§ Written exercise
Recast the lines below as a numbered list, starting at the line that contains "Task: Select the Apple iPhone bar segment" and ending after the line that contains "click(x=267, y=44)". Skip blank lines and leave the pictures out.

§ Data shown
* * *

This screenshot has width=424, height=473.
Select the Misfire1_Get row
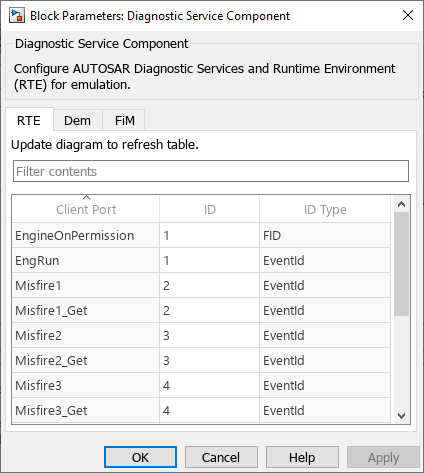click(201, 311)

* * *

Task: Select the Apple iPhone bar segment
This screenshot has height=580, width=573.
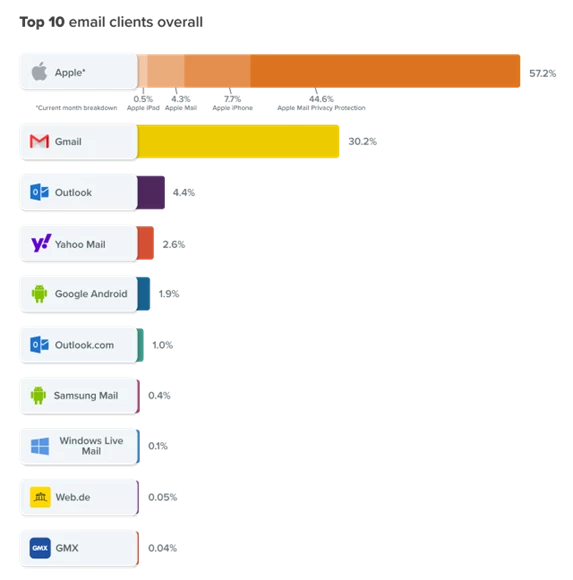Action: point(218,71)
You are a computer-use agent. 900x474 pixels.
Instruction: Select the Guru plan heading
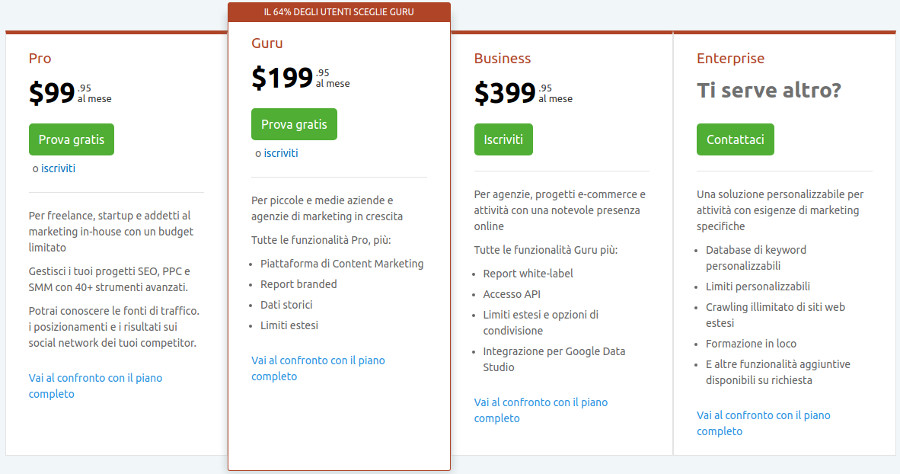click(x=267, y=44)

* * *

§ Response to this task
1. Task: Select the Apple iPhone bar segment
2. This screenshot has height=580, width=573.
3. Action: point(218,71)
4. You are a computer-use agent. 900x474 pixels.
5. Instruction: Select the Guru plan heading
6. click(x=267, y=44)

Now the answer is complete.